» The input:
<<<<

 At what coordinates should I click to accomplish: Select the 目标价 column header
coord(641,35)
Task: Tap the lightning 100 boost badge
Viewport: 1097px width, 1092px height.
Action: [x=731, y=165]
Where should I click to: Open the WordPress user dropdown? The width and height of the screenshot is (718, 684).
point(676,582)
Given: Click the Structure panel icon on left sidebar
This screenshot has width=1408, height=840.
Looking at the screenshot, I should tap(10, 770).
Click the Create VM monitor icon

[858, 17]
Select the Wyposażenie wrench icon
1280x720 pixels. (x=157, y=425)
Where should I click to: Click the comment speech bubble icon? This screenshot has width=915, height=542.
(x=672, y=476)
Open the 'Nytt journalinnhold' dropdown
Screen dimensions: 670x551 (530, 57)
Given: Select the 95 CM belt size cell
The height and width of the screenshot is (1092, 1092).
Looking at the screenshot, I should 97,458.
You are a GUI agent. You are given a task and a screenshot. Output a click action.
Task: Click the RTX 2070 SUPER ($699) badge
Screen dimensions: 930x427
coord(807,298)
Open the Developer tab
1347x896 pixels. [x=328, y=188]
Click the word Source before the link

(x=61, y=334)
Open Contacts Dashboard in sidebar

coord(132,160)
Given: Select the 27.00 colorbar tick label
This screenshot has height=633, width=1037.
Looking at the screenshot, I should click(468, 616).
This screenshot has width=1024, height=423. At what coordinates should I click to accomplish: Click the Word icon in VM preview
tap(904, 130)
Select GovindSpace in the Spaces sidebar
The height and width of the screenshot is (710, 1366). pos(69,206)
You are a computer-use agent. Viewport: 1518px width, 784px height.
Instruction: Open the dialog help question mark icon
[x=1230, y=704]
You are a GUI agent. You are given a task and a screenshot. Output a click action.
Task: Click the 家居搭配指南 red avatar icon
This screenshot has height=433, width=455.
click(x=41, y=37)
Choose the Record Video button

>>>>

Copy the line containing "This screenshot has height=633, width=1037." exactly. Then copy every line after it through the end of the listing, and nothing more.

This screenshot has height=633, width=1037.
Looking at the screenshot, I should click(468, 616).
This screenshot has width=1024, height=423. At what coordinates should I click to accomplish: Click the Word icon in VM preview
tap(904, 130)
Select GovindSpace in the Spaces sidebar
The height and width of the screenshot is (710, 1366). pos(69,206)
You are a computer-use agent. Viewport: 1518px width, 784px height.
Instruction: Open the dialog help question mark icon
[x=1230, y=704]
You are a GUI agent. You are given a task and a screenshot. Output a click action.
Task: Click the 家居搭配指南 red avatar icon
This screenshot has height=433, width=455.
click(x=41, y=37)
Choose the Record Video button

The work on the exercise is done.